→ Instructions to follow: Isolate every line in the records below with "agent" in it.

⟨

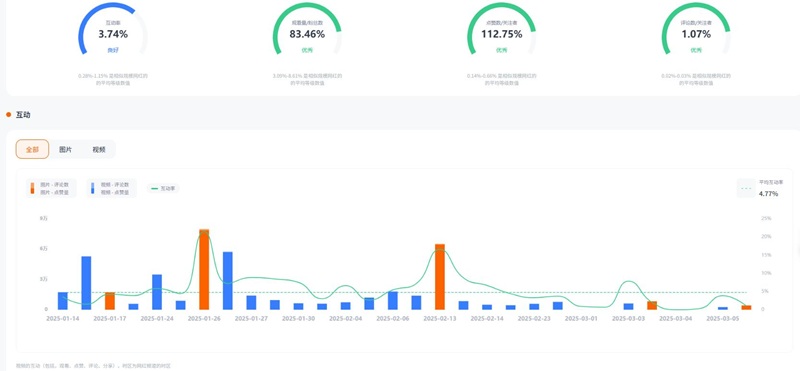Viewport: 800px width, 371px height.
Task: Switch to the 图片 (Images) tab
Action: point(65,150)
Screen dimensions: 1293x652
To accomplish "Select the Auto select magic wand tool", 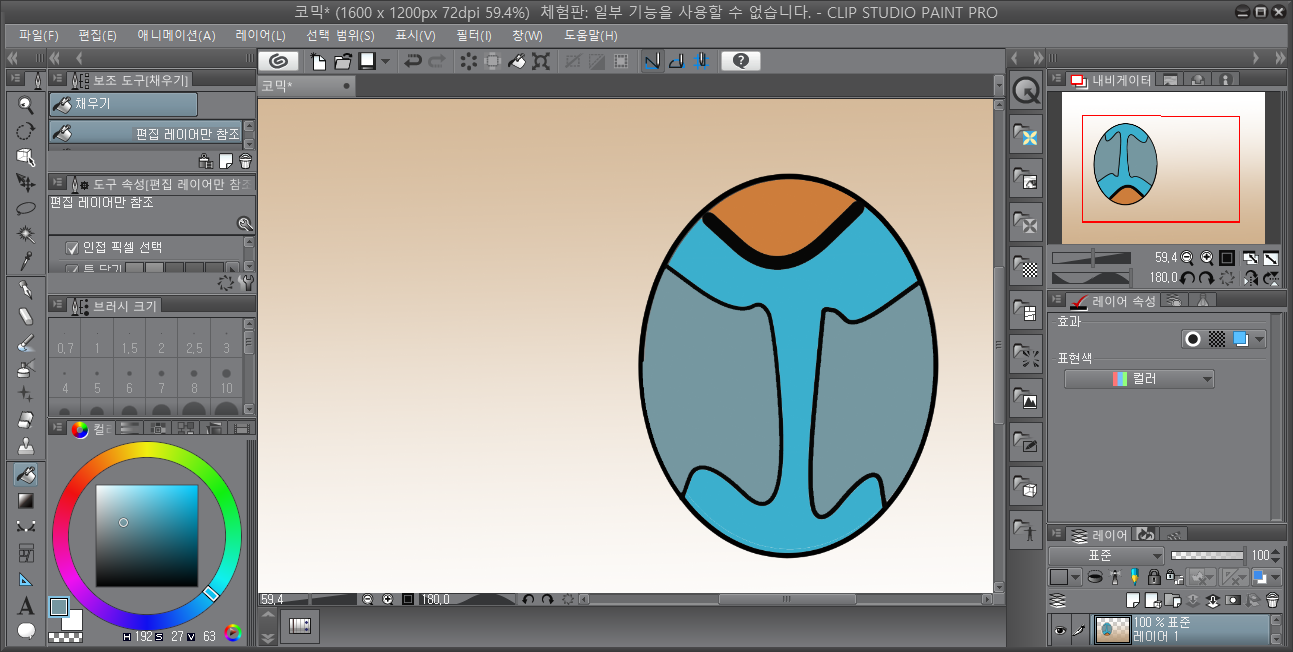I will (x=26, y=235).
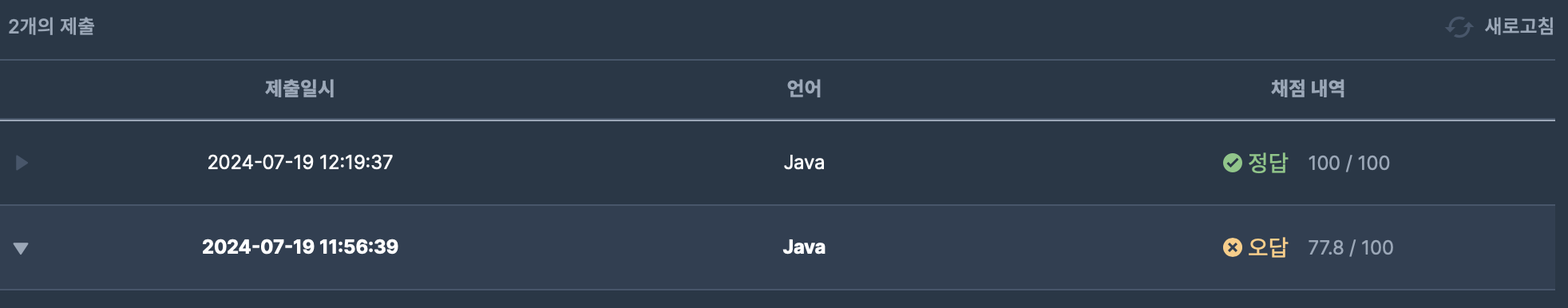1568x308 pixels.
Task: Click the refresh arrows icon
Action: pos(1459,27)
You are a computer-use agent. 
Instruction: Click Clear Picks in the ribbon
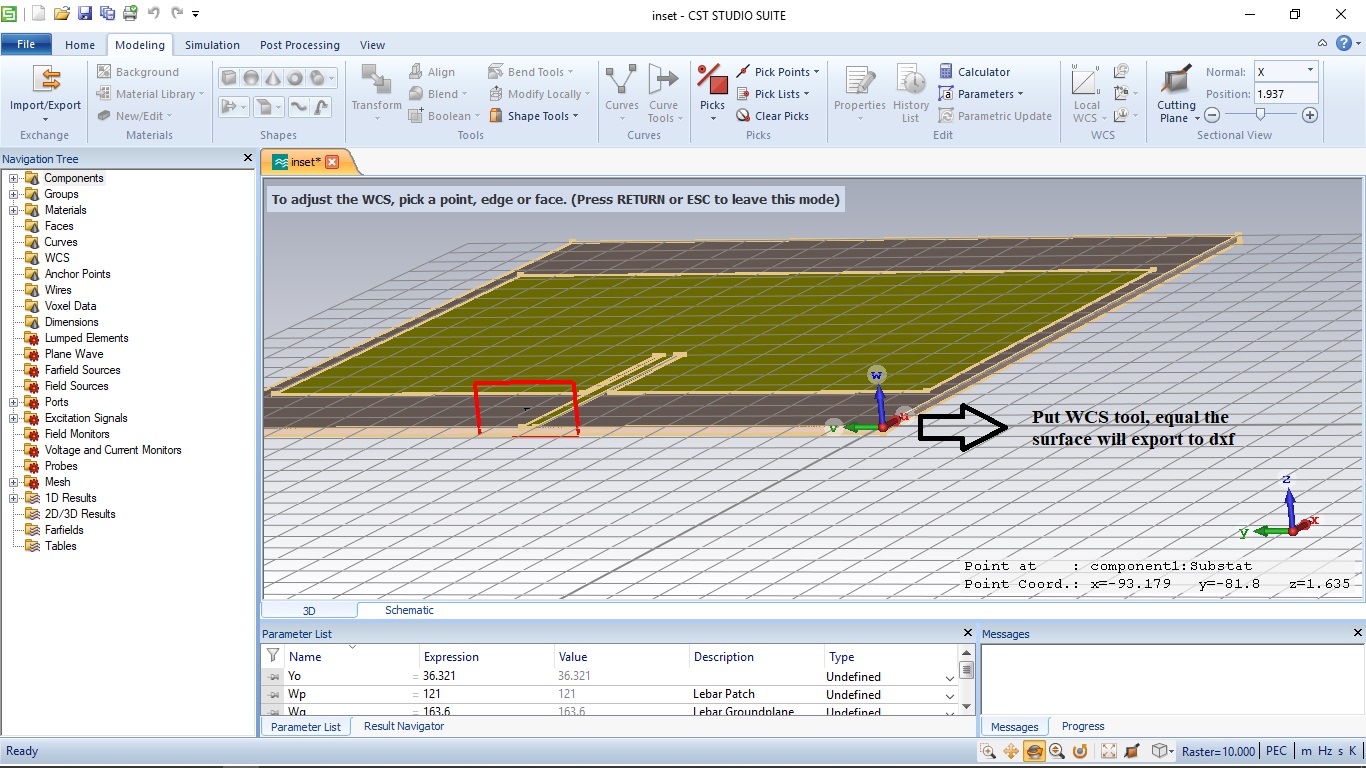[x=776, y=115]
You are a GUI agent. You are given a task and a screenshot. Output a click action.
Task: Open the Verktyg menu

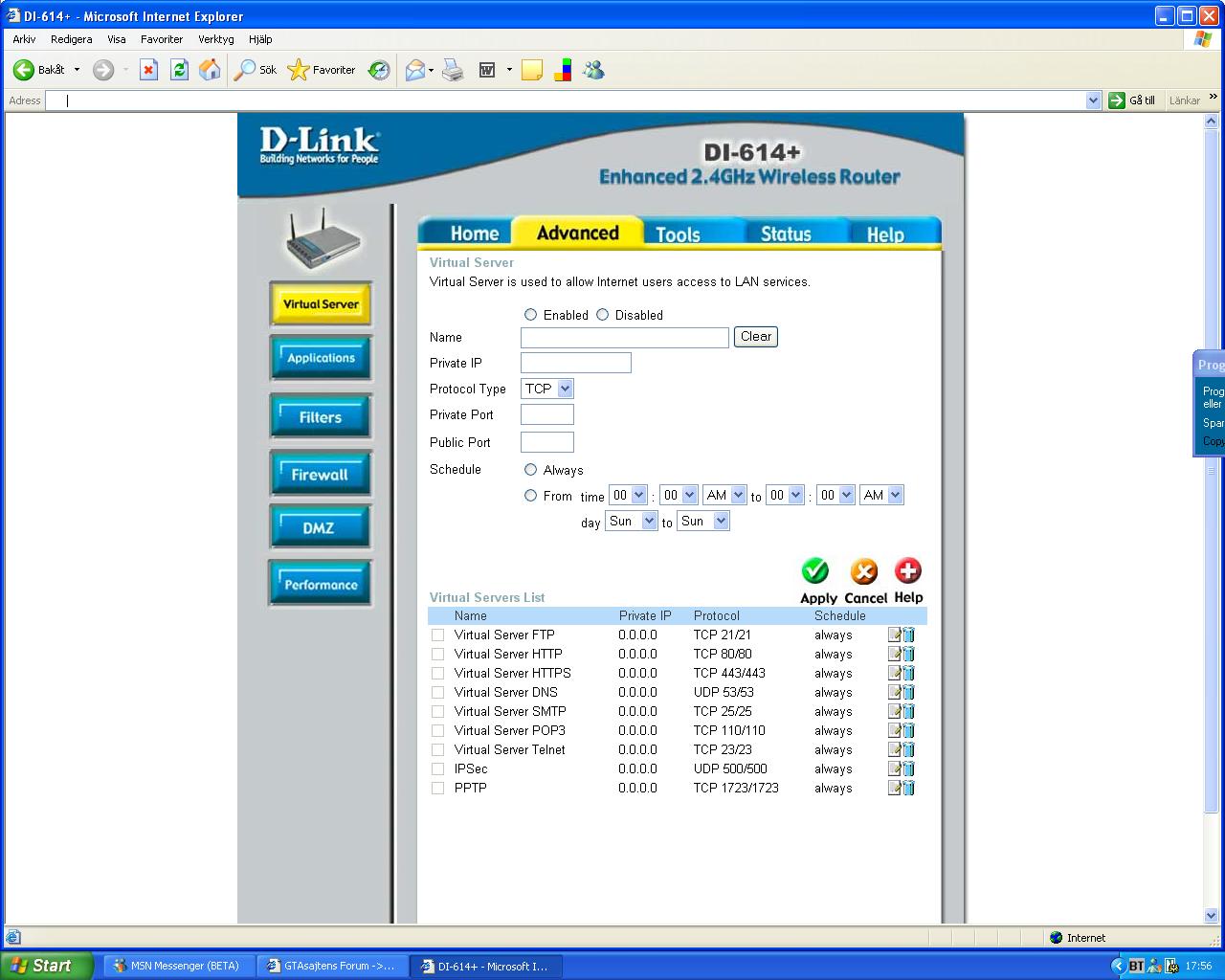(216, 39)
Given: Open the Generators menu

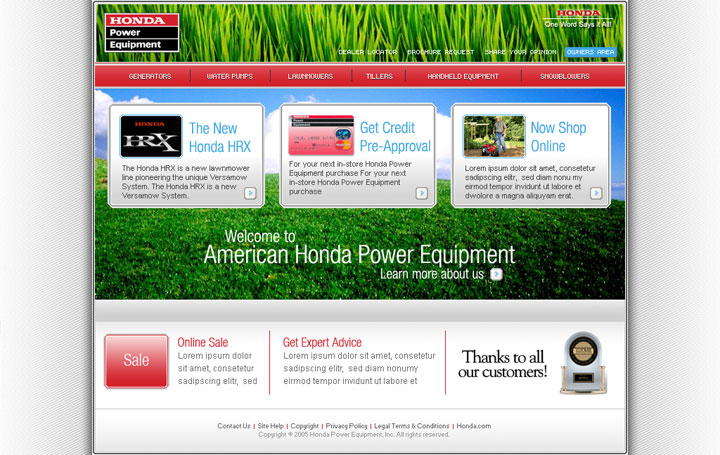Looking at the screenshot, I should [150, 76].

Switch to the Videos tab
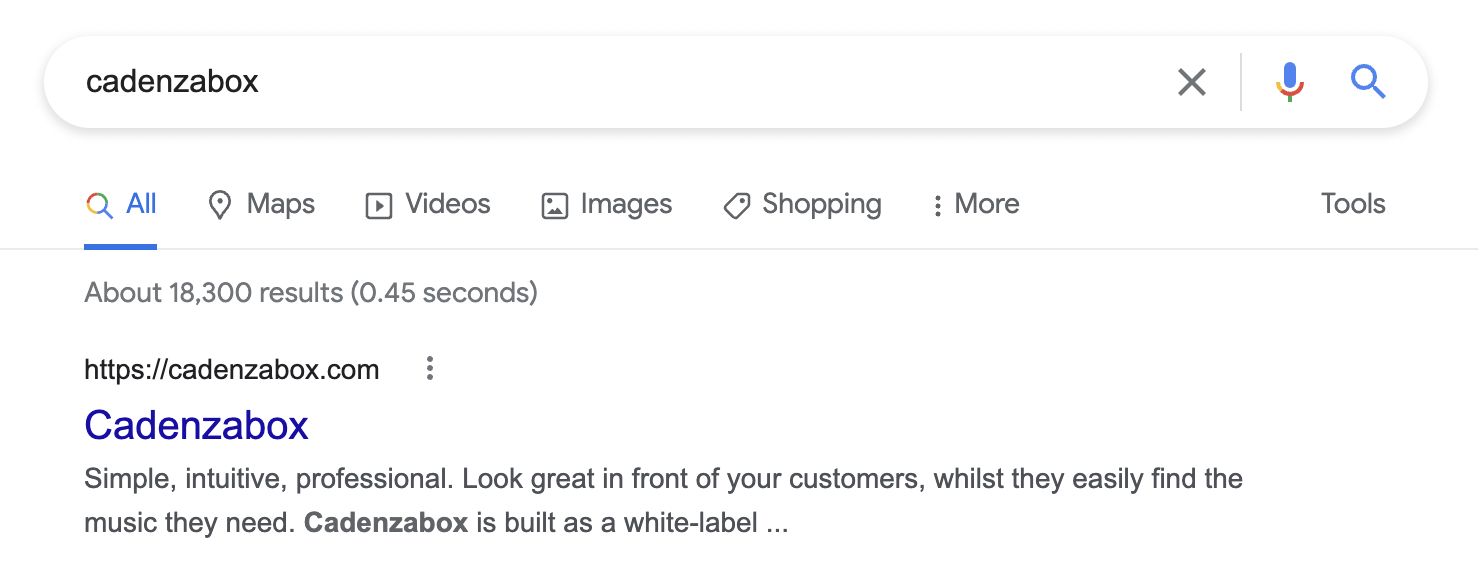point(428,205)
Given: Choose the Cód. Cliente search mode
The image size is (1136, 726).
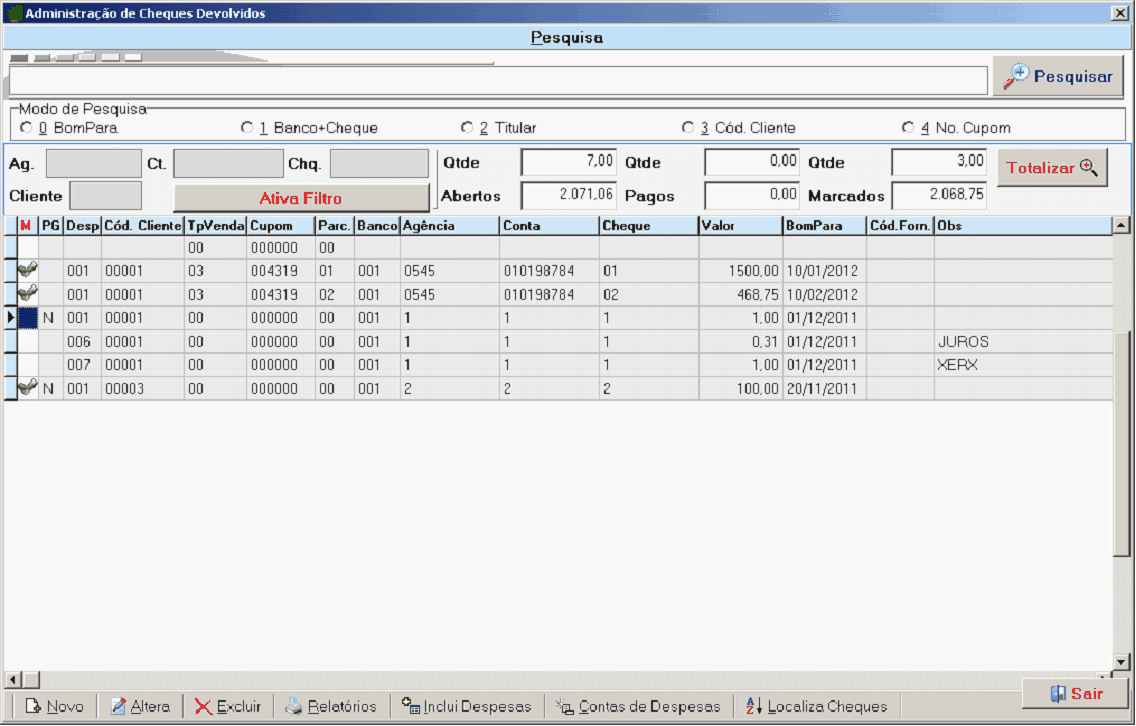Looking at the screenshot, I should [688, 128].
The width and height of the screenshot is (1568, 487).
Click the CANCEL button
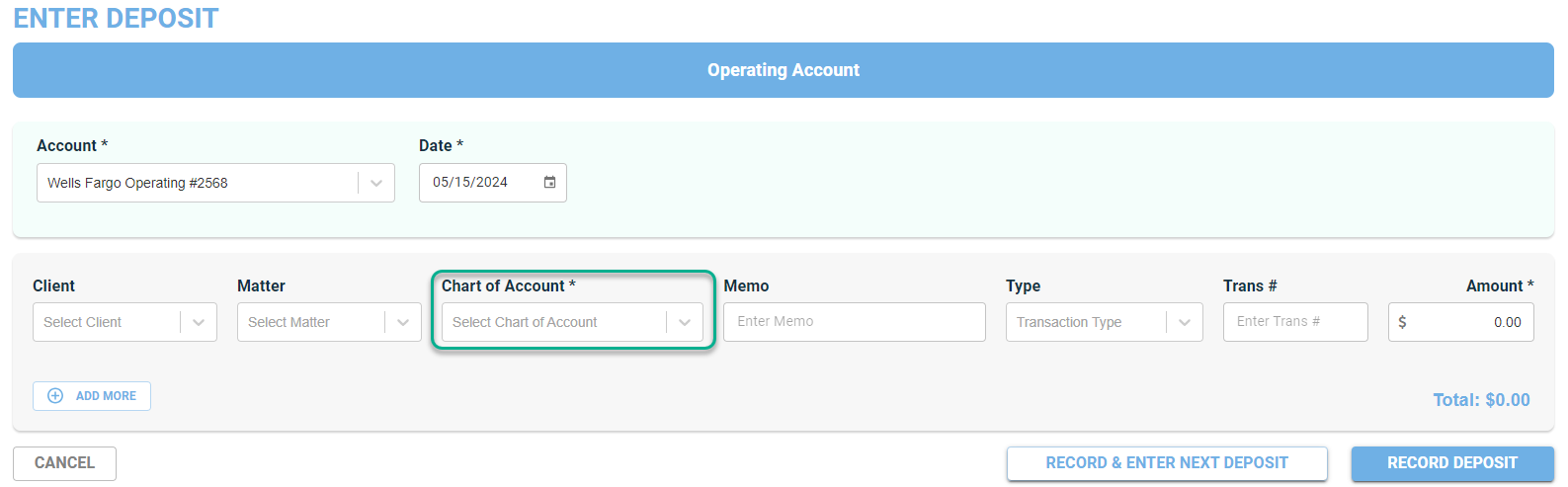tap(64, 463)
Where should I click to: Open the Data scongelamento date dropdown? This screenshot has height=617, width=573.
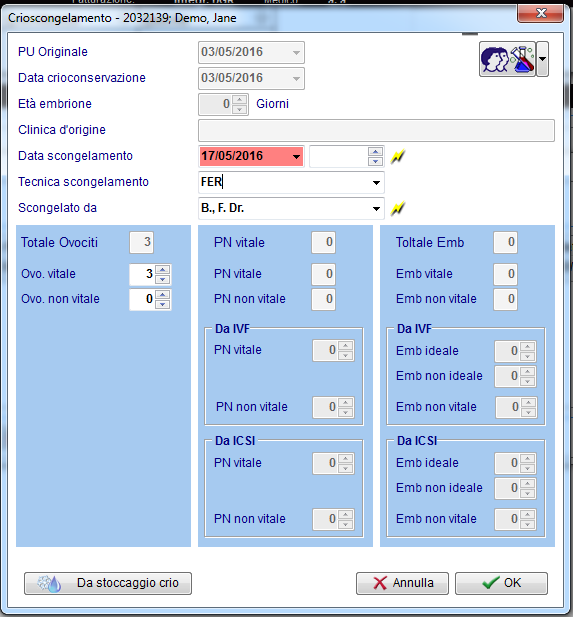[296, 157]
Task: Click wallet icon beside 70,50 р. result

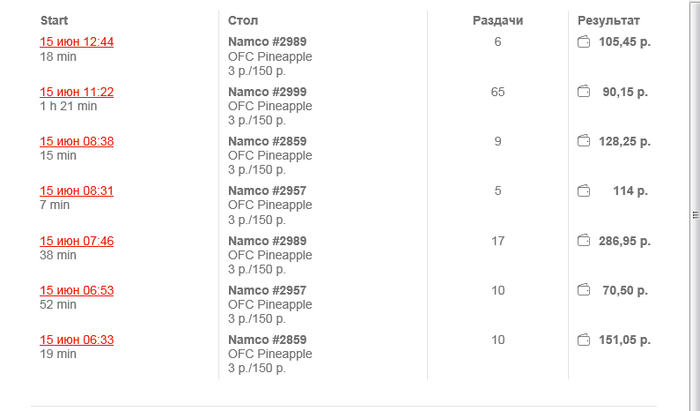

⟩

→ Solved exercise:
You are a computer-use agent. 
You are a GUI agent. You are given a task and a screenshot. Output a click action.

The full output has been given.